# Oh yeah? Gamecat turns 400!



## gamecat (Jul 27, 2002)

Today shall be a holiday when the world is in the palm of my hand... For I have exceeded 399 posts!


----------



## Darkness (Jul 27, 2002)

We shouldn't count the red ones, though.


----------



## Crothian (Jul 27, 2002)

Darkness said:
			
		

> *We shouldn't count the red ones, though.  *




lol, I think someone should enforce that.


----------



## gamecat (Jul 28, 2002)

does that mean I have to find all of them and unparse them???


----------



## Eternalknight (Jul 29, 2002)

I used to post like this, until people told me they'd stop reading my posts   Bullies.

Now I post like this and I haven't had a word of complaint!  I still think you could have gotten away with writing in red, Gamecat, if you had of*made it bold*.I don't find that hard at all


----------



## Darkness (Jul 29, 2002)

Eternalknight said:
			
		

> *I used to post like this, until people told me they'd stop reading my posts   Bullies.
> 
> Now I post like this and I haven't had a word of complaint!  I still think you could have gotten away with writing in red, Gamecat, if you had ofmade it bold.I don't find that hard at all *



Go forth and *boldly* write in the color of your choosing and all shall made be clear!


----------



## gamecat (Jul 29, 2002)

Bold means I'm shouting. Unless were playing d&d (and that means arguing with Rheo) I don't always shout when I speak.


----------



## Darkness (Jul 29, 2002)

gamecat said:
			
		

> *Bold means I'm shouting. Unless were playing d&d (and that means arguing with Rheo) I don't always shout when I speak. *



Nah; using ALL CAPS IS SHOUTING! 

Especially when using NOT ONLY ALL CAPS, *BUT ALSO BOLD*! 

So if _you_, as the *red* gamecat, wanted to shout, you'd have to *WRITE IN BOLD, RED AND ALL CAPS.*


----------



## gamecat (Jul 29, 2002)

parsing bold and color is a pain enough in the ass... I'll just conform... take it up the aforementioned organ from conformity...


----------



## Crothian (Jul 29, 2002)

gamecat said:
			
		

> *parsing bold and color is a pain enough in the ass... I'll just conform... take it up the aforementioned organ from conformity... *




"Join us, join us...."

MST3K was so ahead of its time


----------



## Darkness (Jul 29, 2002)

Written exercise A>
Answer these questions about the forum thread, one per line:
(i) How many posts does gamecat say he has exceeded?
(ii) What does gamecat say writing in bold means?
(iii) Which show does Crothian call ahead of its time?
Written exercise B> Write the next part of the forum thread, picking up from its final line.

Recorded data>

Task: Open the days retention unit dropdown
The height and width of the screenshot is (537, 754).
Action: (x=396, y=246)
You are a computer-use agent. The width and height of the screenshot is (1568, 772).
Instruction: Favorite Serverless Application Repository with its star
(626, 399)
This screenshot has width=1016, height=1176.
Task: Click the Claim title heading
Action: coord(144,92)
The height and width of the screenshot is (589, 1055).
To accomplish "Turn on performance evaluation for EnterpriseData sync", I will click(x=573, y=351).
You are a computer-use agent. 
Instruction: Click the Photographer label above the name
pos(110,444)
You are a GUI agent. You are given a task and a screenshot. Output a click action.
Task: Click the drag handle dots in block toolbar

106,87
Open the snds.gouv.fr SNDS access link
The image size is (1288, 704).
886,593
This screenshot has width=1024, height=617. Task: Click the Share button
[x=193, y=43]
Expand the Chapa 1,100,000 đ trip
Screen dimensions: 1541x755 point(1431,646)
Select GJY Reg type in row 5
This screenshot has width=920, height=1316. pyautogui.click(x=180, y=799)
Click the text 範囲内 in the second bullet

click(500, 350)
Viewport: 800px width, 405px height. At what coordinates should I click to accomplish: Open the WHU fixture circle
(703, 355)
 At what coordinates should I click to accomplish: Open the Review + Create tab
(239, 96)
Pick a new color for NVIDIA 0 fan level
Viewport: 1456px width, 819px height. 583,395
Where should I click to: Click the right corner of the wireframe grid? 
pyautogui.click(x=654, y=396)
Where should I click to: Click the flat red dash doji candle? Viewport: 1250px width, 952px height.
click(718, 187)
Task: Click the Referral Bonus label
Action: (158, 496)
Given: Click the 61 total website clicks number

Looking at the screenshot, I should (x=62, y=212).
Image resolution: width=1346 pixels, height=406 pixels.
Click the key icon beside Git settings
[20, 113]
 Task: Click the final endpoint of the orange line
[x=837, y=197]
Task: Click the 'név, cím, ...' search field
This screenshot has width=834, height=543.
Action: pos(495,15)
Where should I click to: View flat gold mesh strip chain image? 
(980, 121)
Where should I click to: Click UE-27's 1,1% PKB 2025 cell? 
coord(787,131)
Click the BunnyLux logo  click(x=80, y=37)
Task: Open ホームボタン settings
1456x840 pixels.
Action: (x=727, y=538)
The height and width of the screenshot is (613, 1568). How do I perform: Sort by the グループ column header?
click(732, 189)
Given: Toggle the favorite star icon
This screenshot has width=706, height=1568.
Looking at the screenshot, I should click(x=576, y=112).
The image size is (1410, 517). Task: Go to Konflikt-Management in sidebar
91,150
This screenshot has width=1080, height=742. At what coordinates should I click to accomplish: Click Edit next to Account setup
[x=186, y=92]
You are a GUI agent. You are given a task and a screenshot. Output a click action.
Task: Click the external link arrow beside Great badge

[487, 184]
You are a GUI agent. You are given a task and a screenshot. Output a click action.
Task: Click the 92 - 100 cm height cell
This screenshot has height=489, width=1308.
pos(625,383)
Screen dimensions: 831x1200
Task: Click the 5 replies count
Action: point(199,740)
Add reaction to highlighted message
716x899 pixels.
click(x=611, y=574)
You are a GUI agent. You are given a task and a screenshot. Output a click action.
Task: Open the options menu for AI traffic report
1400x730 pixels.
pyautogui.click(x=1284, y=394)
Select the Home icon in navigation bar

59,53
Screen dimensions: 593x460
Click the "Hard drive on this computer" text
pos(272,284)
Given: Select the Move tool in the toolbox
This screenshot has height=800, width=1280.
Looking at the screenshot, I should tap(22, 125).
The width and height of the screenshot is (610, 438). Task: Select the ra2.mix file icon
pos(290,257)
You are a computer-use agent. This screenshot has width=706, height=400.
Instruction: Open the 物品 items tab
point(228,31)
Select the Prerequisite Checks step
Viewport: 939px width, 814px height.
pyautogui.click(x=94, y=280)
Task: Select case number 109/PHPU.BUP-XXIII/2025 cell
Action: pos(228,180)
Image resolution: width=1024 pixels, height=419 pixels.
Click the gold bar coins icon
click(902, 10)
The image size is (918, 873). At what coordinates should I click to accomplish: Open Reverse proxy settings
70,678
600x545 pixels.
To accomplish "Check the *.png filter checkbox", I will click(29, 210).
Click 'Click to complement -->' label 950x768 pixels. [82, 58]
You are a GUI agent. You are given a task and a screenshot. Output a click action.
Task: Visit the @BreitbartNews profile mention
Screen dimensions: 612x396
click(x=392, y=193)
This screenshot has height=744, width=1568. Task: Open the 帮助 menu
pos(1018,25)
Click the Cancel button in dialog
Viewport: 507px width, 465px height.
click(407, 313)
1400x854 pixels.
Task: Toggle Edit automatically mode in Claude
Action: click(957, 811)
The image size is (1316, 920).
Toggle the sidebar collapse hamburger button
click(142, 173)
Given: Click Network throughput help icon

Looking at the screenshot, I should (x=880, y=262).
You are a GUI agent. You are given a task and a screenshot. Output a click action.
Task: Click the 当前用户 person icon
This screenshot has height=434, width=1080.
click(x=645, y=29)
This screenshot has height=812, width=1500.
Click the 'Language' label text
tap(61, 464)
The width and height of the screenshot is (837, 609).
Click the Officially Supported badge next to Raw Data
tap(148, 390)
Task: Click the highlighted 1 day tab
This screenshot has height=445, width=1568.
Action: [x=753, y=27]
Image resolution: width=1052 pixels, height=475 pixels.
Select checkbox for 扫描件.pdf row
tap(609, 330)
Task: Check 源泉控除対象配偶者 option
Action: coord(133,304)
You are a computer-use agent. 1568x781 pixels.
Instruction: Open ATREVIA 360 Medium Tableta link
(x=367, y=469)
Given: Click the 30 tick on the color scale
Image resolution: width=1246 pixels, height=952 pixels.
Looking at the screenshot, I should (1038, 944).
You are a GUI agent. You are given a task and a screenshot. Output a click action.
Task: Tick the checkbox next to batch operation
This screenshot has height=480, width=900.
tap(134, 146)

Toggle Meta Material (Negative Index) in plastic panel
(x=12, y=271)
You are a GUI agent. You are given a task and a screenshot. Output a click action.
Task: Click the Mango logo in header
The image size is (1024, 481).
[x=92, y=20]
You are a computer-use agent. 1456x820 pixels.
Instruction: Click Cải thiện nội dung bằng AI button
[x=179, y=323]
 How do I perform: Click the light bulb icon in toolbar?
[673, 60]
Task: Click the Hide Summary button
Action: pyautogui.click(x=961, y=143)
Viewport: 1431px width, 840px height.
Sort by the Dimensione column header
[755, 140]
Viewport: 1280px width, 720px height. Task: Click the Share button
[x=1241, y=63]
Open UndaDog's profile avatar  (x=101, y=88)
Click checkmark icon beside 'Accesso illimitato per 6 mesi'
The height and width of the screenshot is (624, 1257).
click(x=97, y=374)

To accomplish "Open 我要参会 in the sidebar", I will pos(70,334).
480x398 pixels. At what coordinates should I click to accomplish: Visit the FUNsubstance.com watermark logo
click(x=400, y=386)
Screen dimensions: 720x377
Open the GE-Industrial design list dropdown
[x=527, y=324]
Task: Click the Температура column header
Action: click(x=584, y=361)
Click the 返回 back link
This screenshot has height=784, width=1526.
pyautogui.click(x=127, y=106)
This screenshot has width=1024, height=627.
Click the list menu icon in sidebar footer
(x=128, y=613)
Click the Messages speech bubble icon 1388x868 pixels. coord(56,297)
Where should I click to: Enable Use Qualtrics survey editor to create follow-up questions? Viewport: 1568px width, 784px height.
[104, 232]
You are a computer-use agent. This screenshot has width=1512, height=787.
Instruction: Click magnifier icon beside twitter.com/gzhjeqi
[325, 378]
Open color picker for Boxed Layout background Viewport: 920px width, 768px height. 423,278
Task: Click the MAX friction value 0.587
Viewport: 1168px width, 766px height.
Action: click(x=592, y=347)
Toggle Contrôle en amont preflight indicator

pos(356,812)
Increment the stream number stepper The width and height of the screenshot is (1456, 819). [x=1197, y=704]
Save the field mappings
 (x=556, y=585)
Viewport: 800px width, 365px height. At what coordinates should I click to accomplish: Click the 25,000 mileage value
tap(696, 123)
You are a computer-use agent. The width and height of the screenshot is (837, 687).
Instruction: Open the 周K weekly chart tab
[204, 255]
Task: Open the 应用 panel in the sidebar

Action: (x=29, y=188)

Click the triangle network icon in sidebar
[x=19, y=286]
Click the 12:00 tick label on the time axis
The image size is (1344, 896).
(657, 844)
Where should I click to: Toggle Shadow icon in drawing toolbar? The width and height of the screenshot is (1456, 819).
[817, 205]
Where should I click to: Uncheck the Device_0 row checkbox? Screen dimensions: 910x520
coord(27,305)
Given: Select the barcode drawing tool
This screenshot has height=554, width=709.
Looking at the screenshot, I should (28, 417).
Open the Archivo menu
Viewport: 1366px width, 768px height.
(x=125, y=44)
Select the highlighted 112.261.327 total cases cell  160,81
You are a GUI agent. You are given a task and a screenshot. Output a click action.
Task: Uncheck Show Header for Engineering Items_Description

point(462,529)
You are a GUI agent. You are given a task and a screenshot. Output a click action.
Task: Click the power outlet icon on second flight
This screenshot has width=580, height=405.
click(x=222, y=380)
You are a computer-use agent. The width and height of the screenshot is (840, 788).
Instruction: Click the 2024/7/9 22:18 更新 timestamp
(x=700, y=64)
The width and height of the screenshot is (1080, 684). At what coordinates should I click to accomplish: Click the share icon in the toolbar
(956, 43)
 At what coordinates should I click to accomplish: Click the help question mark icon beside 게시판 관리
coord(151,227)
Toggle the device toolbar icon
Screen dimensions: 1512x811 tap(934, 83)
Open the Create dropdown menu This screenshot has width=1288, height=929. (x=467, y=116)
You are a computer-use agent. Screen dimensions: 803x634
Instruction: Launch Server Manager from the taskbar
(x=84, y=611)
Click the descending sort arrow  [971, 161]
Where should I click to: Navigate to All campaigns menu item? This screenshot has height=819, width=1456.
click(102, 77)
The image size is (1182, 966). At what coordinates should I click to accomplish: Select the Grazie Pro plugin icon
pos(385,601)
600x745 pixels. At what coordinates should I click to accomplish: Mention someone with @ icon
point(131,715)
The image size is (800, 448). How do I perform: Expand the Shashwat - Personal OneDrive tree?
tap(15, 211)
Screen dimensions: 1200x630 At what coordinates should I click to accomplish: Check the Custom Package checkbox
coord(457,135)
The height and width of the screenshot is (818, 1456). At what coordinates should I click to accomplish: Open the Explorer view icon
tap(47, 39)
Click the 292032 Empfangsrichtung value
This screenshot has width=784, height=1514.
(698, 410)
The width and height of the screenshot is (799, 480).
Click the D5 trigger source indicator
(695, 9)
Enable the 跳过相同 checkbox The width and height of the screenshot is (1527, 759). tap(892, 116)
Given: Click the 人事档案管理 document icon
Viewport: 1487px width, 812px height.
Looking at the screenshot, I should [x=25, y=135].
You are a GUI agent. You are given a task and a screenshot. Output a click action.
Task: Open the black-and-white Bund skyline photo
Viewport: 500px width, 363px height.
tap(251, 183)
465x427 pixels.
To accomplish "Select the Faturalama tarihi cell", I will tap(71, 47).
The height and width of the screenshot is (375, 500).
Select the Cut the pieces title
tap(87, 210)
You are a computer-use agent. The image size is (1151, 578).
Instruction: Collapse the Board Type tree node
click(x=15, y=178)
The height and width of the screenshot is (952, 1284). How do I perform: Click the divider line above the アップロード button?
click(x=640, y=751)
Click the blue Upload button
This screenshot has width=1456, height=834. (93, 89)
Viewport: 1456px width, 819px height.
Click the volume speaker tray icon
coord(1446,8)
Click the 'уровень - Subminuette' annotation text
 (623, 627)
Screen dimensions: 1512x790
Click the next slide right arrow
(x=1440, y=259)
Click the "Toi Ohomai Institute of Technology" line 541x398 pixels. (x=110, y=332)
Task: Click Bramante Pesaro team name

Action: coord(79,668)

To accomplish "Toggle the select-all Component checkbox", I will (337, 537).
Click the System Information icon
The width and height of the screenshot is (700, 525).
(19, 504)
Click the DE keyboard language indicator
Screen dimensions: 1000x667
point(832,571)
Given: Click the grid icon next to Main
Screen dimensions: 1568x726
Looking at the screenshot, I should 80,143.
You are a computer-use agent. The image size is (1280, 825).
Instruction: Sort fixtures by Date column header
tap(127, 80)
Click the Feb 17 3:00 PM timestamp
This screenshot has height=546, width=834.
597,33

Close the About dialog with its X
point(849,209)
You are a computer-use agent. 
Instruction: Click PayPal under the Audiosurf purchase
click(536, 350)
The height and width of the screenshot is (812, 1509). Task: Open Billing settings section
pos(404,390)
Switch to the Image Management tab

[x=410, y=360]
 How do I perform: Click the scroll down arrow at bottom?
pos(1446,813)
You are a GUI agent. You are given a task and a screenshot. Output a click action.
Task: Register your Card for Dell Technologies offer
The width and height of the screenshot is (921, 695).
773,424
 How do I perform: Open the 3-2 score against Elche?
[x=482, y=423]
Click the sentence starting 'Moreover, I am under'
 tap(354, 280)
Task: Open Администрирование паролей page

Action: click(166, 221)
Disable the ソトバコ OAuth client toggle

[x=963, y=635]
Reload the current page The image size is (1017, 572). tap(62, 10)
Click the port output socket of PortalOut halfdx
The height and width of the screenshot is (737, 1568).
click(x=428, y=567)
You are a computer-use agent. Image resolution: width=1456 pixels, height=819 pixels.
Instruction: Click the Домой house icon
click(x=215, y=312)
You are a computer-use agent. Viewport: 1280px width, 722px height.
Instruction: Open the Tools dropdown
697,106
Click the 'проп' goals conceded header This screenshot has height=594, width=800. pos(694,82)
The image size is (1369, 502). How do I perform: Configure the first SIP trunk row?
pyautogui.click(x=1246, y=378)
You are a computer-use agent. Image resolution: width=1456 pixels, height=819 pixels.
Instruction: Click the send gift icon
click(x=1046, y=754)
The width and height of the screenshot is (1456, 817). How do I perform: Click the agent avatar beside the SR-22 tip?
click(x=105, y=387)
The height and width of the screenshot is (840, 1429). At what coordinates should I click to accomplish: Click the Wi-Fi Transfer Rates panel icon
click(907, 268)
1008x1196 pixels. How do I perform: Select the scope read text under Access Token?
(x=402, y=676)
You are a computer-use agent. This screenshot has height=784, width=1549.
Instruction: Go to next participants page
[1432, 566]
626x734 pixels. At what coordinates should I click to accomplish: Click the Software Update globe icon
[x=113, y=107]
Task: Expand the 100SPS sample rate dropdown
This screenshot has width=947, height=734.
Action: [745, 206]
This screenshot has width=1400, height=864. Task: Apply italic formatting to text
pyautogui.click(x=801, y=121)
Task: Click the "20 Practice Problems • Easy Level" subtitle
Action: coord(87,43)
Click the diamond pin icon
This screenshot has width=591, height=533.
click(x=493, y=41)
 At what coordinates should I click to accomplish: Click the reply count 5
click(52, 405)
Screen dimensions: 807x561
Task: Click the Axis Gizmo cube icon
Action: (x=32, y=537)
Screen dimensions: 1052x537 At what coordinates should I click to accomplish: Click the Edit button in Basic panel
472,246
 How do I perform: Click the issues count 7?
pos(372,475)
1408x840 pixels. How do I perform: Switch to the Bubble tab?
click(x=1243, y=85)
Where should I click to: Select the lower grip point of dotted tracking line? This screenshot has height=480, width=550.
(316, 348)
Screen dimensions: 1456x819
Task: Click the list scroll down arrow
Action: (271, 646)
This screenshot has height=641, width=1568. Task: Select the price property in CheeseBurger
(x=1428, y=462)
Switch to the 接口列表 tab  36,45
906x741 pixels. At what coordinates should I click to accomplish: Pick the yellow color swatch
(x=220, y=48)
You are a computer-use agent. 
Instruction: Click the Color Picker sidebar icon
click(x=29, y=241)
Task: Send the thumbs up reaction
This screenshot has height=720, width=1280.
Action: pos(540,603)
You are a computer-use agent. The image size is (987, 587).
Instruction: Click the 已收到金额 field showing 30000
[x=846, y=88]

Result A>
(i) 399
(ii) That he is shouting
(iii) MST3K

Result B>
gamecat said:
			
		

> *parsing bold and color is a pain enough in the ass... I'll just conform... take it up the aforementioned organ from conformity... *



 I wasn't all that serious anyway...


----------



## Psychotic Dreamer (Jul 29, 2002)

Muhahahahaha.  Another was forced to conform to the blandness.


----------



## Tharkun (Aug 15, 2002)

*It'd be cool...*

If you could do multi colors...anyone know how it's done?


----------



## Crothian (Aug 15, 2002)

I've seen it done, so I'm sure it can be


----------



## Darkness (Aug 15, 2002)

Crothian said:
			
		

> *I've seen it done, so I'm sure it can be *



You mean with lots of separate color tags?


----------



## Crothian (Aug 15, 2002)

Darkness said:
			
		

> *You mean with lots of separate color tags? *




Exactly.  And shouldn't you be typing in blue to indicate your in a flood?


----------



## Darkness (Aug 15, 2002)

Crothian said:
			
		

> *
> 
> Exactly.  And shouldn't you be typing in blue to indicate your in a flood?   *



Good point! 

Luckily, the weather's calmed down, though - for now, at least...


----------



## Crothian (Aug 15, 2002)

Darkness said:
			
		

> *Good point!
> 
> Luckily, the weather's calmed down, though - for now, at least...  *




That's good.  Here we have 10 minute rainstorms then high humitidy the rest of the day along with temperatures in the high 80's low 90's.


----------



## Tharkun (Aug 17, 2002)

Crothian made the big 6000 Yea!  Do I get a cookie at 100?  Or a cool something?


----------



## las (Aug 19, 2002)

No i did not I dont think you get any thing but those lovely braging rights.


----------



## Tharkun (Aug 19, 2002)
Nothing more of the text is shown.